=== Teks Dokumen ===

Semangatlah Negeriku
Oleh : Ust
Hasbullah Ahmad*
Allah SWT Berfirman :
Katakanlah, "Hai
hamba-hamba-Ku yang melampaui batas terhadap diri mereka sendiri, janganlah
kamu berputus asa dari rahmat Allah. Sesungguhnya Allah mengampuni dosa-dosa semuanya.
Sesungguhnya Dia-lah yang Maha Pengampun lagi Maha Penyayang.
Terlihat
Negara kita terus berkembang namun Keterpurukan ekonomi dan moneter
masih melanda Negari kita Indonesia
dan beberapa negara lainnya hal ini berdampak mengenaskan bagi kehidupan
masyarakat kelas ekonomi bawah, khususnya, angka kemiskinan semakin membengkak.
Keterpurukan ekonomi dan moneter di Indonesia telah didahului oleh
krisis moral dan akidah, krisis kejujuran, dan keteladanan.
Pada sisi lain kelas ekonomi menengah ke atas, terus-menerus menumpuk-numpuk kekayaan, mengeruk harta benda dengan segala cara, dan berfoya ria mengumbar hawa nafsu. Kecil sekali perhatiannya terhadap perbaikan ekonomi golongan mustad'afin. Sungguh keadaan yang sangat memilukan ini menimpa hampir seluruh struktur dan kultur masyarakat Indonesia, kecuali yang dirahmati Allah.
Genap
lengkaplah penderitaan jasmani dan rohani, sosial dan emosional. Jati diri
manusia beradab telah beralih kepada perilaku-perilaku biadab. Ulah atau
tingkah laku yang seharusnya mentaati Pencipta manusia yaitu Allah SWT, telah
mereka gantikan dengan menuruti hawa nafsu. Segala sesuatu hanya berdasar
pertimbangan akal mereka yang terbatas dan nafsu hewani belaka. Aturan-aturan
Penciptanya tak lagi dihiraukan.
Keadaan
seperti inilah yang membuat Allah Ta’ala menurunkan azabnya. Berbagai bencana
alam, musibah berskala besar datang silih berganti. Inilah ulah tangan manusia
yang tidak bertanggung jawab yang membuat kerusakan di muka bumi ini. Bukankah
Allah Ta’ala telah berfirman, "Kami tidaklah mengutus seorang nabi pun
kepada suatu negeri, (lalu penduduknya mendustakan nabi itu), melainkan Kami
timpakan kepada penduduknya kesempitan dan penderitaan supaya mereka tunduk dan
merendahkan diri. (QS 7:94). Jikalau sekiranya penduduk negeri-negeri beriman
dan bertakwa, pastilah Kami akan melimpahkan kepada mereka berkah dari langit
dan bumi, tetapi mereka mendustakan (ayat-ayat Kami) itu, maka Kami siksa
mereka disebabkan perbuatannya. (QS 7:96)
Keadaan
seperti ini membuat sebagian manusia 'telah kalah sebelum berperang'.

===

▶ **Isi Tugas**:
Jawab pertanyaan berikut dari teks tentang keterpurukan negeri:
1. Krisis apa saja yang disebut telah mendahului keterpurukan ekonomi dan moneter di Indonesia?
2. Kelas ekonomi mana yang disebut terus-menerus menumpuk-numpuk kekayaan?
3. Surah dan ayat mana yang dicantumkan setelah kutipan tentang berkah dari langit dan bumi?
Jawablah hanya berdasarkan teks.

=== Daftar Entri ===

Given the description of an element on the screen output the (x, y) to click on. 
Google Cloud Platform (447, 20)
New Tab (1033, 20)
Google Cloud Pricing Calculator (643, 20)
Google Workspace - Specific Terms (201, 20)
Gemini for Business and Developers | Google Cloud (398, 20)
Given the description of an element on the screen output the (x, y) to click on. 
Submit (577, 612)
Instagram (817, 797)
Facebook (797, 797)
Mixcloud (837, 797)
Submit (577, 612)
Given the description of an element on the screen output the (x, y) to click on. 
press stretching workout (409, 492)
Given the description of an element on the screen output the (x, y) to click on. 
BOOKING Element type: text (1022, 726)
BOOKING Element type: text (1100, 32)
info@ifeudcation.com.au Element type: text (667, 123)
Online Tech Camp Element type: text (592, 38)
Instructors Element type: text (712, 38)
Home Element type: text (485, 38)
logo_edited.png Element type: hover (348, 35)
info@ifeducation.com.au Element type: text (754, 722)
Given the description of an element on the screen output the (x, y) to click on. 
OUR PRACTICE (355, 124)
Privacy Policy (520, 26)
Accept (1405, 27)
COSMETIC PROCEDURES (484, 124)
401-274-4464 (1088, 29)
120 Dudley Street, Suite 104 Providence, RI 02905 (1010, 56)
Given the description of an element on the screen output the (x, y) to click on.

===

▶ **Jawaban Tertulis**:
1. Krisis moral dan akidah, krisis kejujuran, dan keteladanan.
2. Kelas ekonomi menengah ke atas.
3. QS 7:96.